The Pentagon won’t be conducting a threat assessment of Islam after all.

Tucked into a massive military spending bill was a provision that would have required the Department of Defense to study “the use of violent or unorthodox Islamic religious doctrine to support extremist or terrorist messaging.” A narrow majority of the U.S. House of Representatives — including all but one of the members from Minnesota — stripped that proposal out of the bill on Friday.

The idea of government scrutinizing people’s faith, rather than their actions, “goes against everything we strive to be,” said U.S. Rep. Keith Ellison, a Minneapolis DFLer and the first Muslim elected to Congress.

The amendment to the $696 billion National Defense Authorization Act asked military and outside experts to identify “Islamic religious doctrines, concepts, or schools of thought used by various extremist groups” and then come up with ways to counter them.

Ellison questioned why a study of religious extremism would focus on just a single faith.

“Nobody is saying you can’t study terrorism,” Ellison said during floor debate. “You can study what motivates people to commit acts of terrorism. And we should. But we don’t — not equally. The fact is that this amendment singled out and stigmatizes one religious group.”

American Muslims face enough stigma, Ellison said, pointing to a 67 percent increase in anti-Muslim hate crimes since 2015. The amendment’s sponsor, Rep. Trent Franks, R-Ariz., argued that his proposal “will save American lives; it will save Muslim lives; it will save lives across the world.”

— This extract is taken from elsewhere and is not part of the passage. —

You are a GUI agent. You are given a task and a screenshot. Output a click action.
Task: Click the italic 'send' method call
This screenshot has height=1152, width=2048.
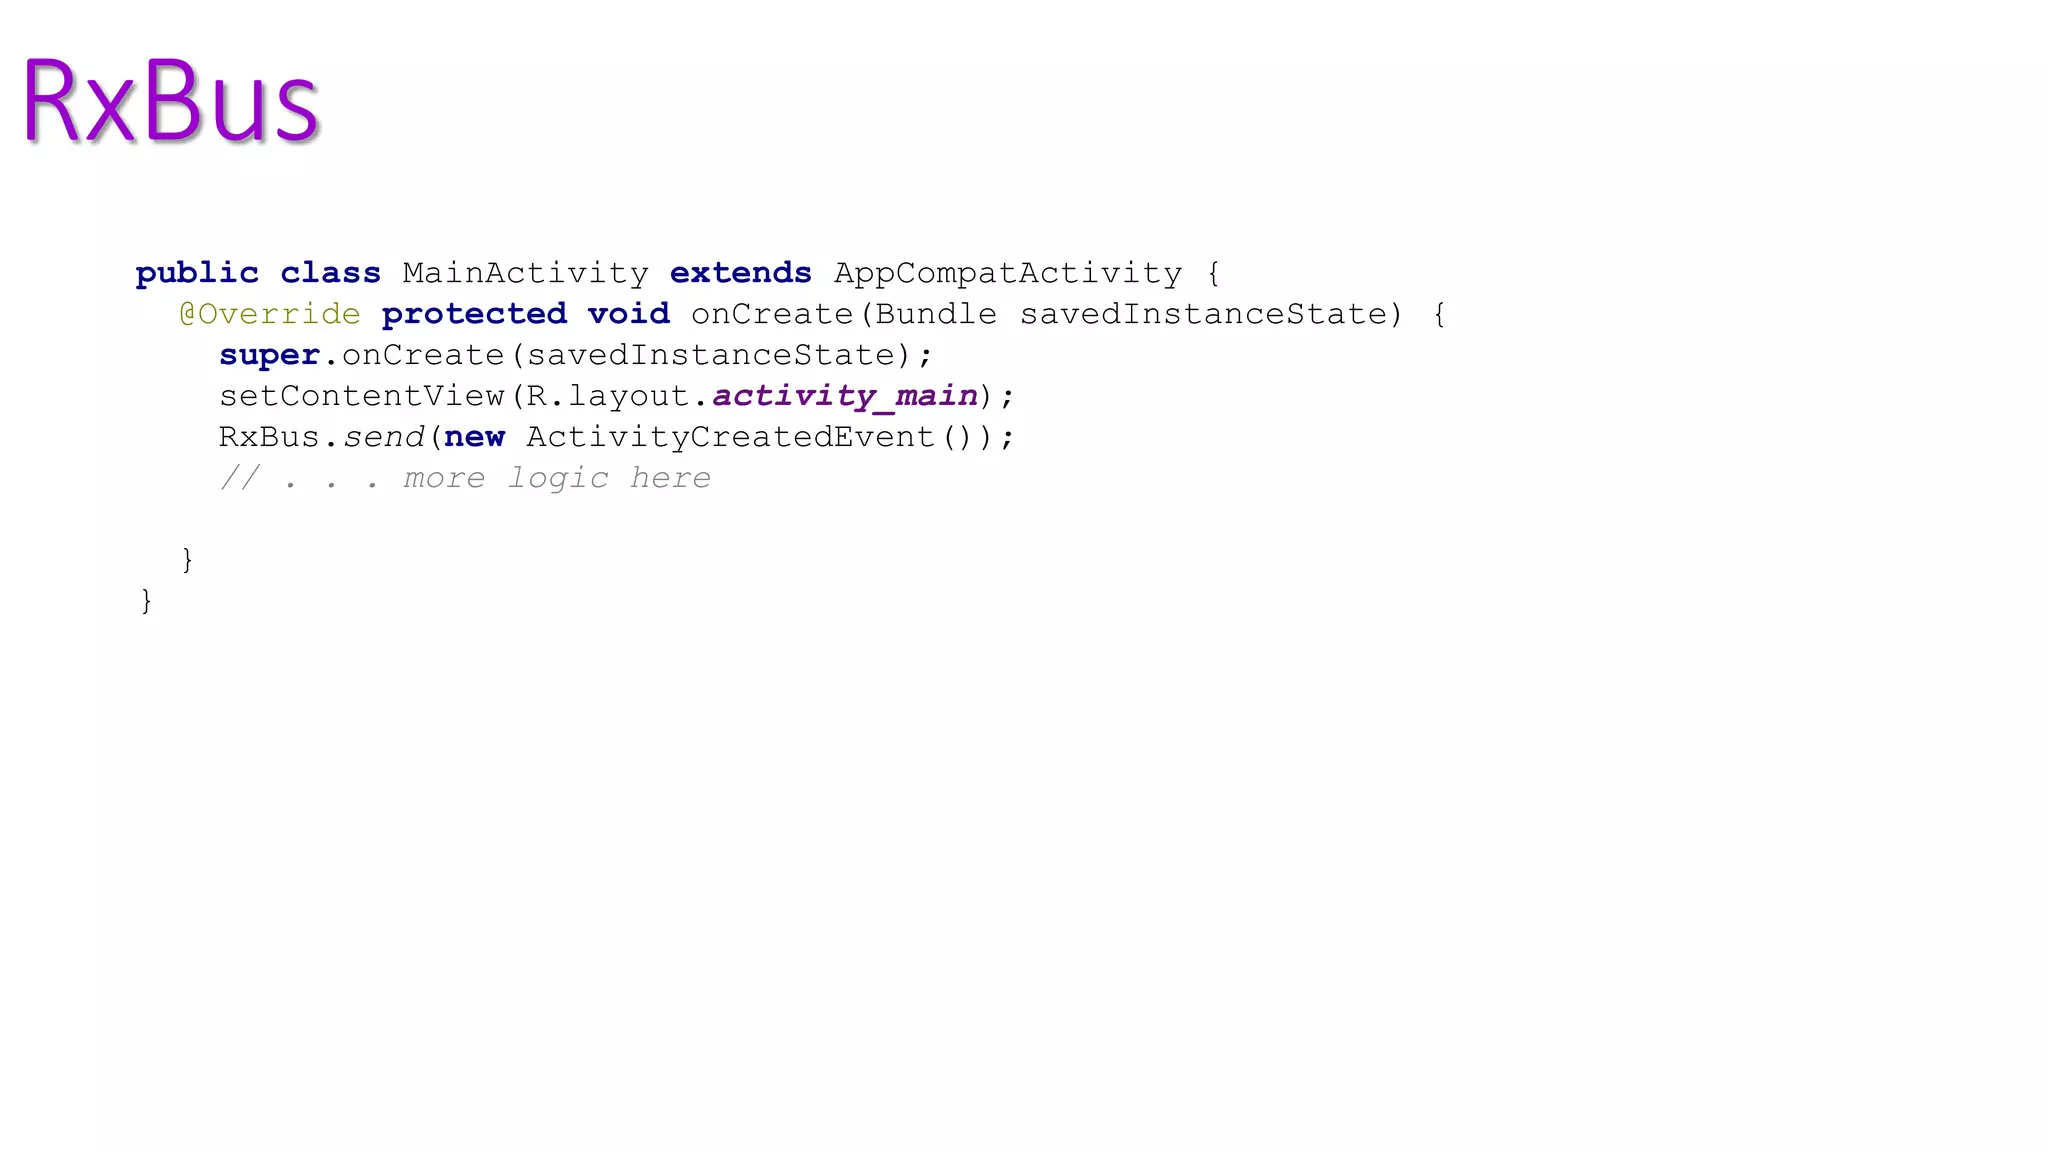point(384,437)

Unpersuaded, the Republican-controlled House voted the amendment down 217-208. The tally included “no” votes from almost every member of the Minnesota delegation — including Republican Reps. Jason Lewis and Erik Paulsen, and all the DFLers.

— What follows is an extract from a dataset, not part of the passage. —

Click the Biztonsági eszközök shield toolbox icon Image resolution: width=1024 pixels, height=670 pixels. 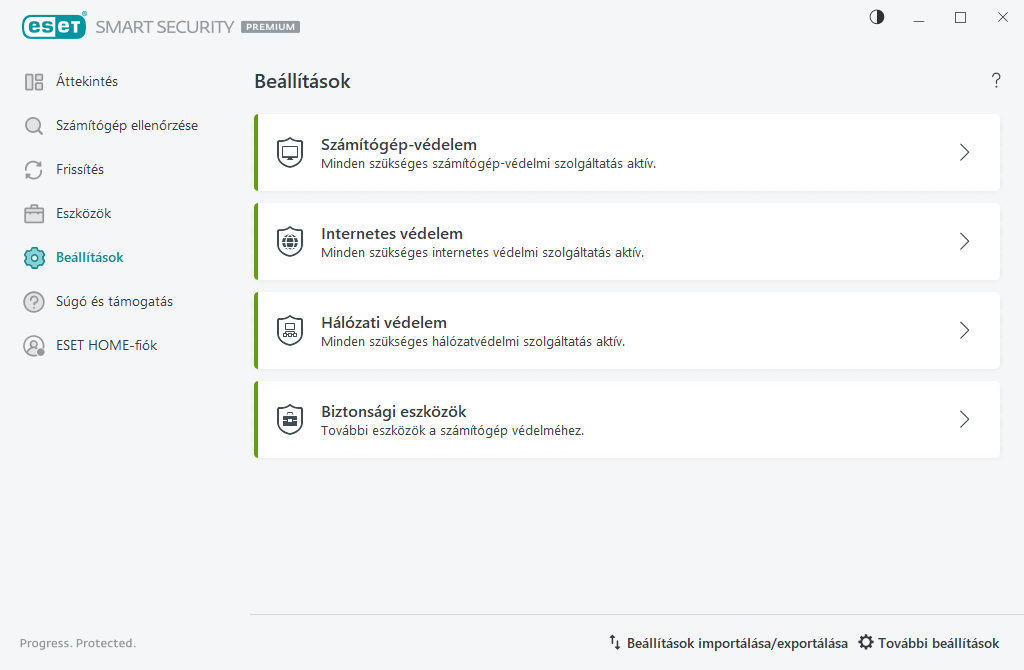[x=290, y=420]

Rep. Tom Emmer voted in favor of the amendment. The Sixth District Republican represents St. Cloud — a city with a growing Somali-American population — and he co-founded the House Somalia Caucus with Ellison.

“The safety and security of the American people is paramount,” Emmer said in a brief statement after the vote. “I will continue to work with my colleagues in Congress, defense officials at the Pentagon, and religious leaders from all faiths to better understand and combat radical extremism around the globe to keep our country safe.”